Today’s announcement comes in response to inquiries by LifeSiteNews and other agencies following an Associated Press article on Sunday reporting the Vatican knew about allegations against Zanchetta as early as 2015.

Zanchetta, 54, is accused of taking naked selfies, exhibiting “obscene” behavior and engaging in sexual misconduct with seminarians.

In a sitdown interview with the Associate Press, Zanchetta’s onetime vicar general, Fr. Juan Jose Manzano, revealed he was one of the diocesan officials who first alerted the Vatican about his bishop in 2015 and sent the digital selfies to the Vatican.

He also said he was one of the three current and former diocesan officials who made a second complaint to the Vatican’s embassy in Buenos Aires in May or June of 2017 “when the situation was much more serious, not just because there had been a question about sexual abuses, but because the diocese was increasingly heading into the abyss.”

In a follow-up email to AP, Manzano added:

“In 2015, we just sent a ‘digital support’ with selfie photos of the previous bishop in obscene or out of place behavior that seemed inappropriate and dangerous,” [...] “It was an alarm that we made to the Holy See via some friendly bishops.
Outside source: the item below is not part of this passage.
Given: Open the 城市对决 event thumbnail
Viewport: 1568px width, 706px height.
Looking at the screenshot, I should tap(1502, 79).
The nunciature didn’t intervene directly, but the Holy Father summoned Zanchetta and he justified himself saying that his cellphone had been hacked, and that there were people who were out to damage the image of the pope.”

Mazano also said Bergoglio had been Zanchetta’s confessor and treated him as a “spiritual son.” 
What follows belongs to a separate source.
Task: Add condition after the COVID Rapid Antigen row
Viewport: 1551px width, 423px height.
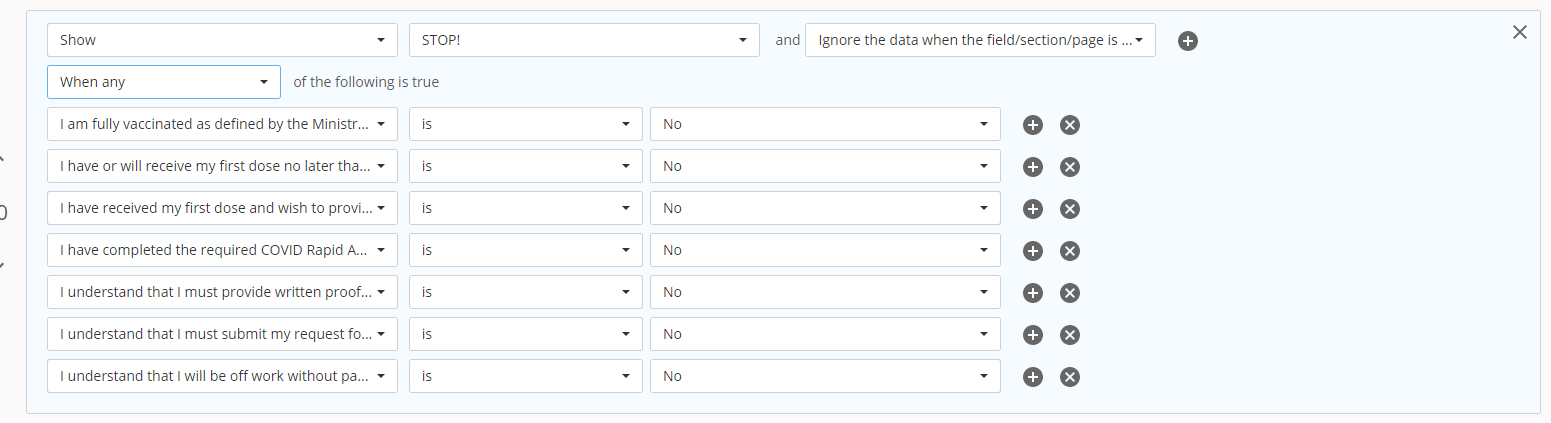Action: (x=1033, y=251)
In August 2017, after summoning Zanchetta to Rome, the Pope accepted his resignation as bishop of the remote northern Argentine diocese of Oran.

Zanchetta subsequently spent time in Spain, where according to AP he is believed to have met with one of Francis’ spiritual guides, the Rev. German Arana, a Jesuit to whom Francis had sent another problematic bishop, the Chilean Juan Barros. On December 19, 2017, Zanchetta reemerged from the shadows as the Vatican announced Pope Francis had appointed him as the No. 2 in the administrative department that handles the Holy See’s real estate and financial holdings (called APSA). This, despite reports that Zanchetta has left the diocese of Oran in financial shambles.
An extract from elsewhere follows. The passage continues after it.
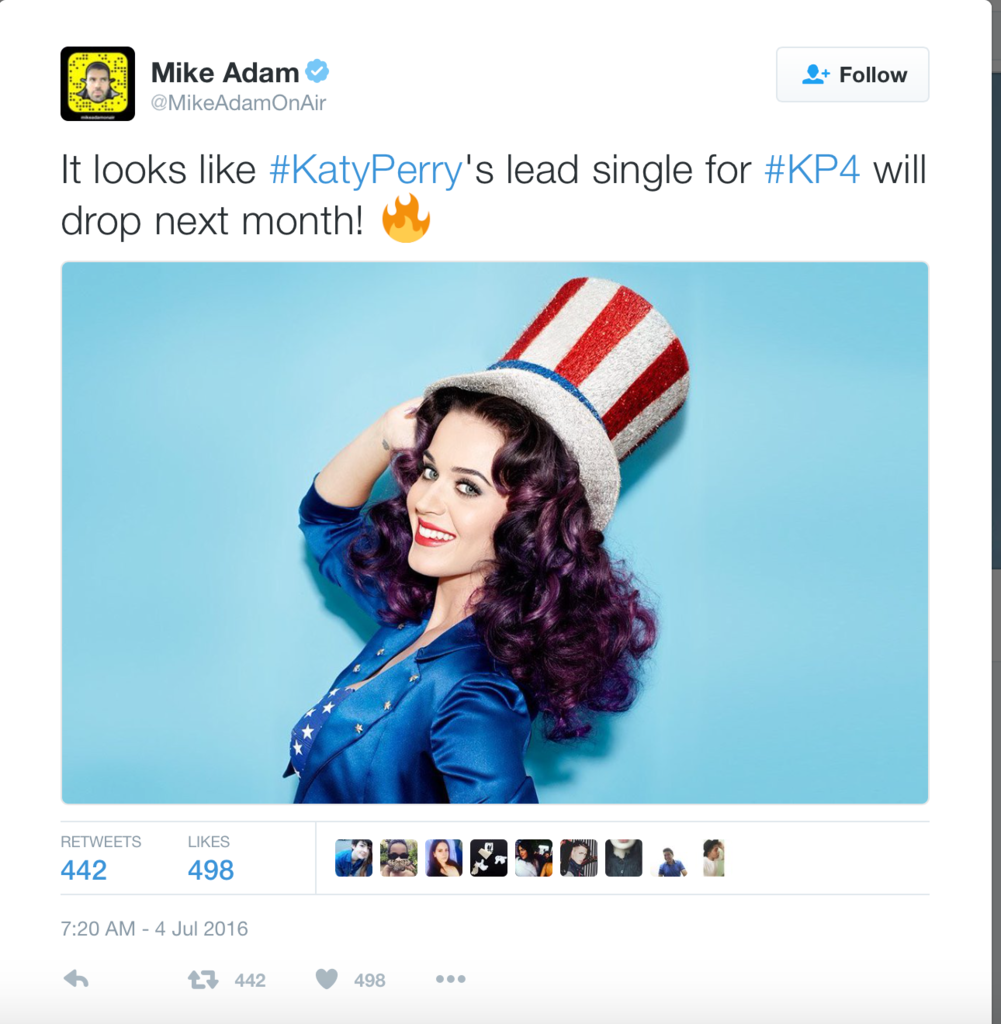Open the @MikeAdamOnAir handle
This screenshot has height=1024, width=1001.
(x=238, y=103)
Earlier this month, Vatican spokesman Alessandro Gisotti said the new bishop of Oran had opened a preliminary canonical investigation into Zanchetta for alleged sexual abuse. The Jan.4 statement, which the Vatican is now doubling down on, reads:

Bishop Zanchetta was not removed from the diocese of Oran. It was he who resigned. The reason for his resignation is linked to his difficulty in managing relations with the diocesan clergy and very tense relations with the priests of the diocese. At the time of his resignation there had been accusations of authoritarianism against him, but there had been no accusation of sexual abuse. The problem that emerged then was linked to his inability to govern the clergy.

After his resignation he spent a period of time in Spain. After the period in Spain, in consideration of his capability for management, he was appointed councilor of APSA [Administration of the Patrimony of the Holy See] (a position that does not provide governmental responsibility for the dicastery). 

No charges of sexual abuse had arisen at the time of appointment as advisor. The accusations of sexual abuse date back to this fall. On the basis of these accusations and the news recently reported by the media, the bishop of Oran has already assembled some testimonies that are yet to come to the Congregation for Bishops. If the elements to proceed are confirmed, the case will be referred to the special commission of the bishops. During the investigation, Msgr. Zanchetta will abstain from work.

Last Thursday, LifeSite contacted Cardinal Marc Ouellet, Prefect of the Congregation for Bishops, as well as the former apostolic nunio to Argentina, Archbishop Emil Paul Tscherrig (now apostolic nuncio to Italy), asking if their offices had received complaints of sexual or financial misconduct against Bishop Zanchetta between 2015-2017. As of this report, we have received no response.